To do: Pictures must not appear in the copy. Restate exactly the lines below from the one with "Screen dimensions: 522x341" through the one with "Click drag handle", inclusive.

Data for review below:

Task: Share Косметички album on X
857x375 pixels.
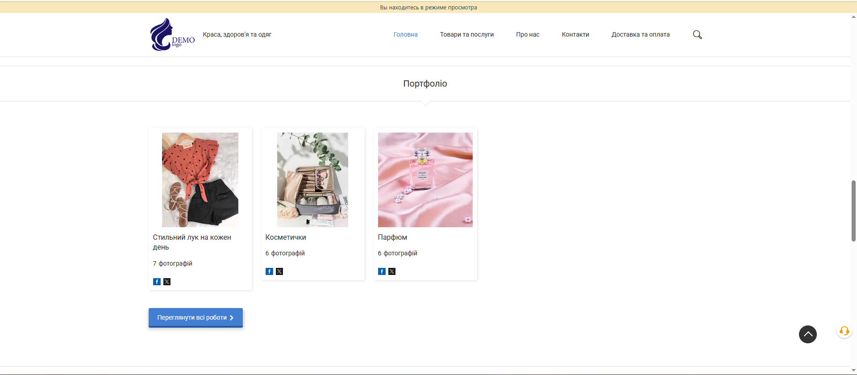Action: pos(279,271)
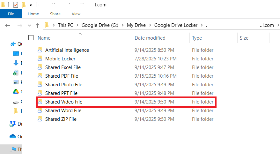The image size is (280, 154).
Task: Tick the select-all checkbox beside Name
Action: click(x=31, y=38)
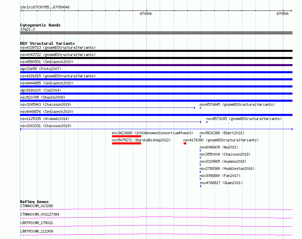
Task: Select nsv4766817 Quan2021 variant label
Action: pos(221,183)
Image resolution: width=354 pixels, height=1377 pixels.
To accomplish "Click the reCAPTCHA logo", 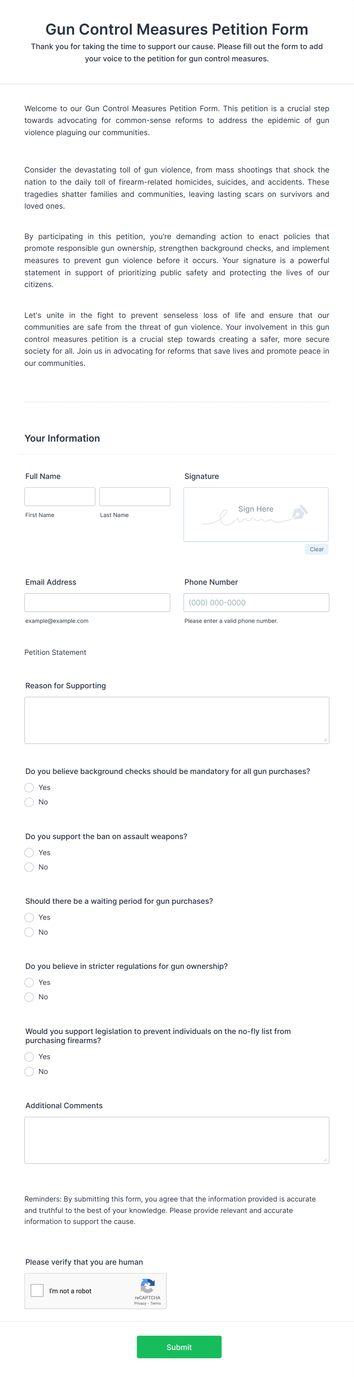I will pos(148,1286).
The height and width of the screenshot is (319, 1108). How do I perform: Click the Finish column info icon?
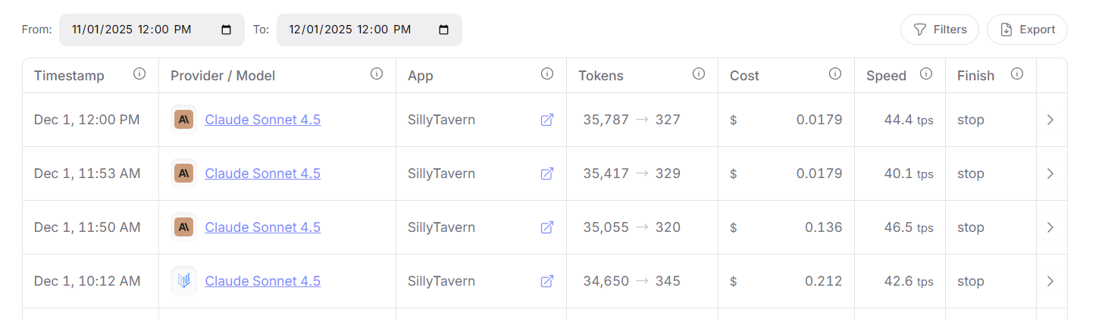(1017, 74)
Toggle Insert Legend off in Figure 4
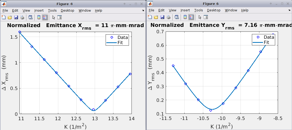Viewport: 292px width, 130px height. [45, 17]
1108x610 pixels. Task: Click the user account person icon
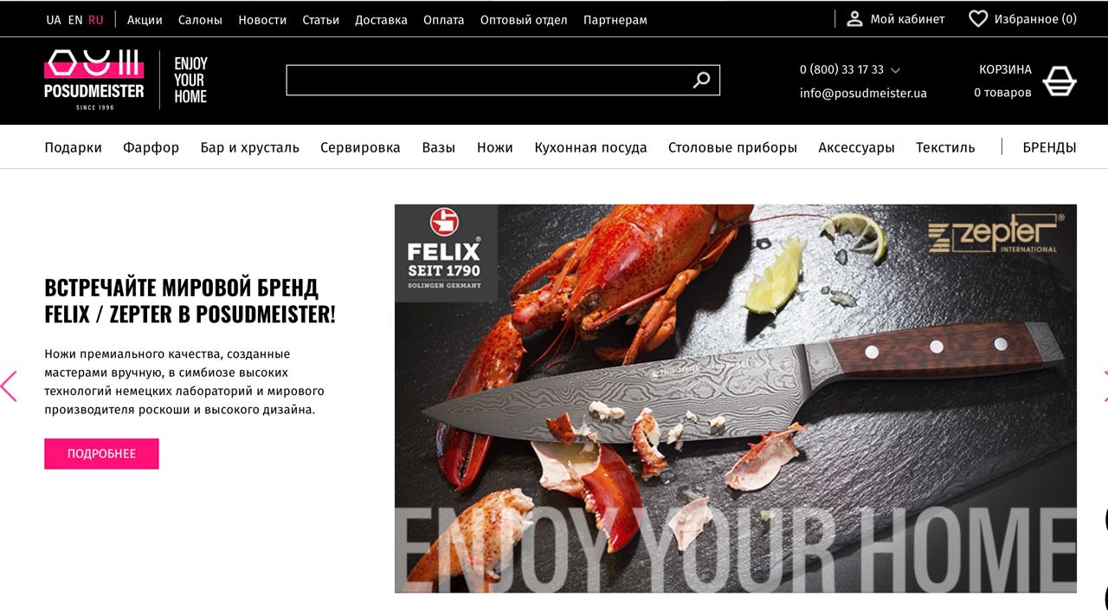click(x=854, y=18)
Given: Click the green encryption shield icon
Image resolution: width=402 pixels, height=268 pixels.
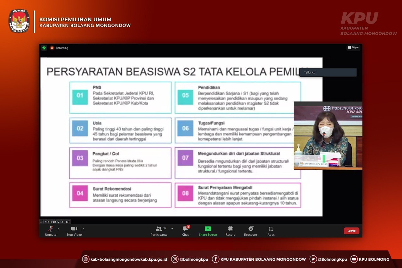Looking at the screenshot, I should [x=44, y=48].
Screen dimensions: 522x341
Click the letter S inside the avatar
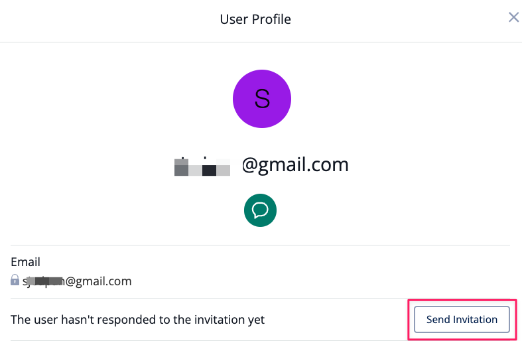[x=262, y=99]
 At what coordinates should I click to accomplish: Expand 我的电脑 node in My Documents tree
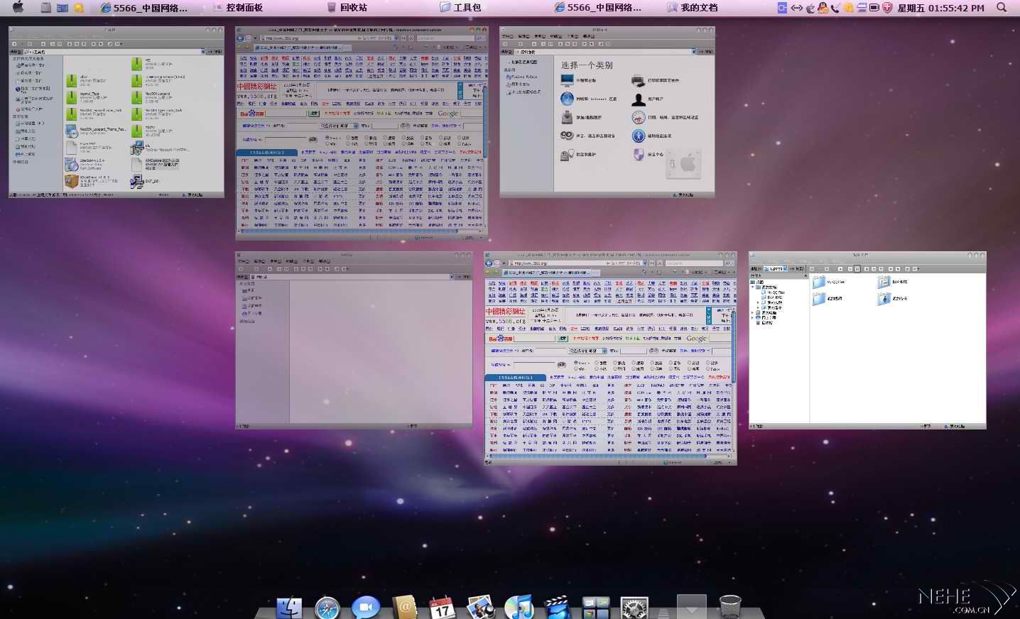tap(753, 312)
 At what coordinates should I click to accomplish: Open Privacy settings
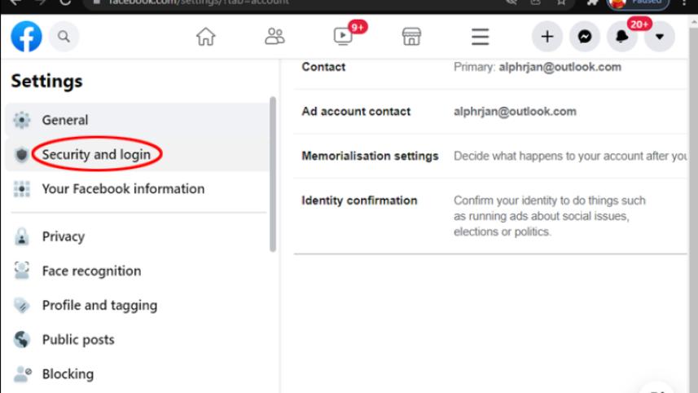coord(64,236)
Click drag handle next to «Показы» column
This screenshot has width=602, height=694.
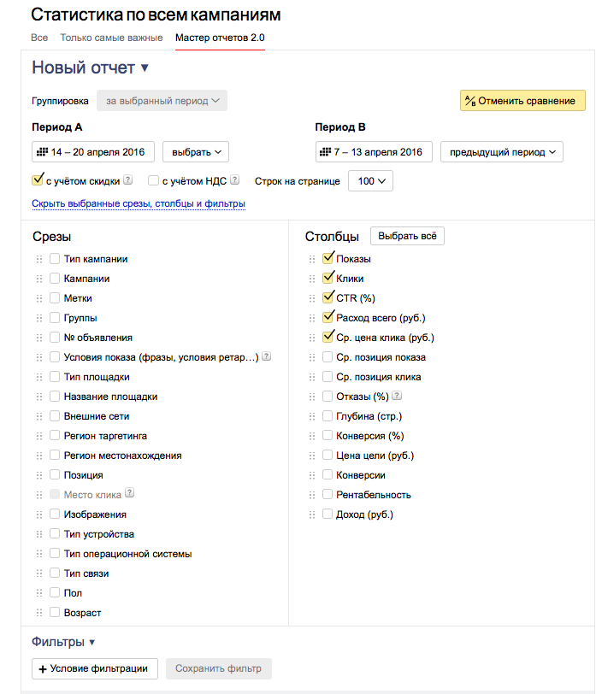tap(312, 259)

End of Data for review.

Problem solution:
Screen dimensions: 522x341
Click the letter S inside the avatar
[x=262, y=99]
 At what coordinates should I click to accomplish: Expand 我的电脑 node in My Documents tree
tap(753, 312)
 At what coordinates should I click to accomplish: Open Privacy settings
coord(64,236)
Click drag handle next to «Показы» column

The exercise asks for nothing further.